### RECORDS FOR THE EXERCISE
+++++
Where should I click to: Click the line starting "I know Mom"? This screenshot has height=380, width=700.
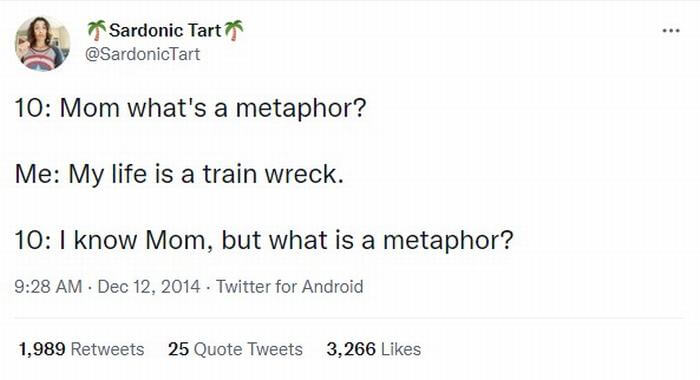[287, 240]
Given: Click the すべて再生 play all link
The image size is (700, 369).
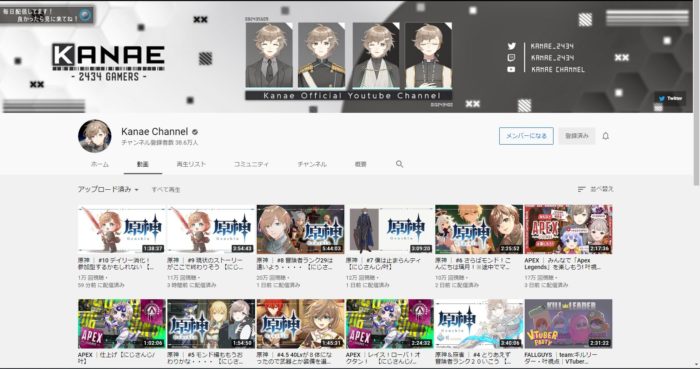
+++++
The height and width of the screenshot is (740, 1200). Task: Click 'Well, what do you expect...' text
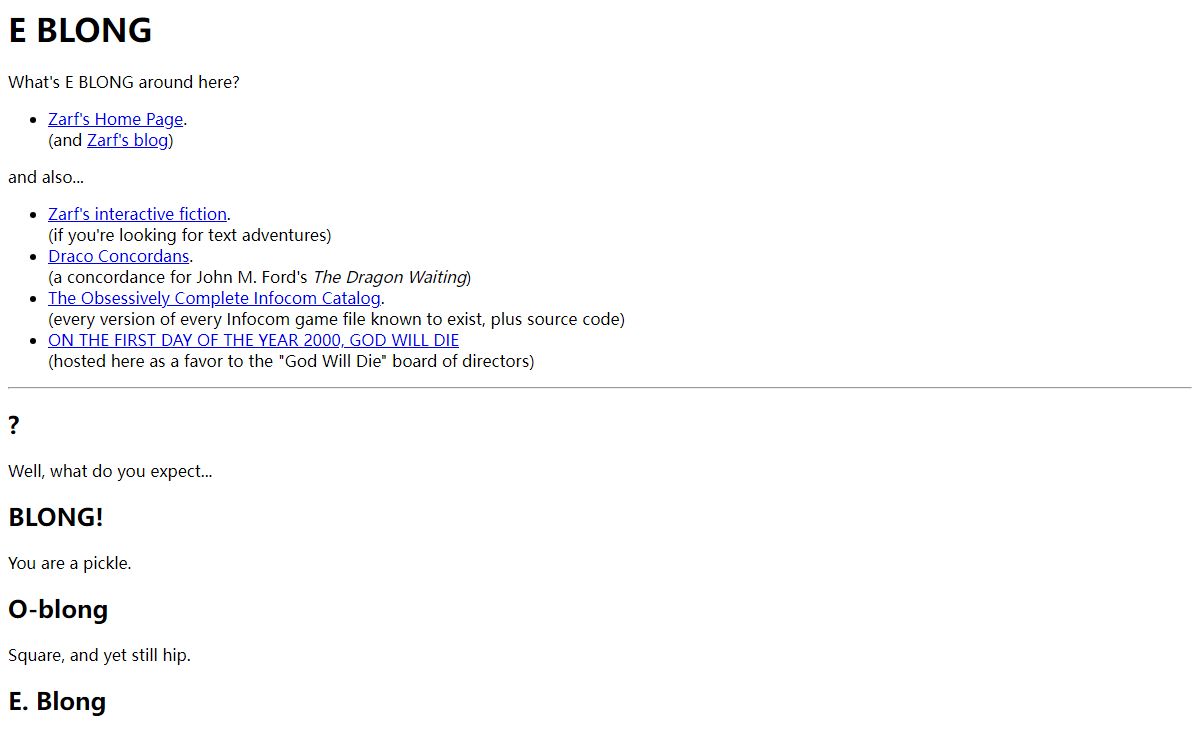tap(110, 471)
+++++
### EXERCISE REQUIREMENTS
Without the pictures, set down the lines above from the line with "Where should I" up to and including the line with "The image size is (700, 369)." exactly as they stand.

### RESPONSE BELOW
Where should I click to: Click the line starting "I know Mom"? This screenshot has height=380, width=700.
[287, 240]
Given: Click the すべて再生 play all link
The image size is (700, 369).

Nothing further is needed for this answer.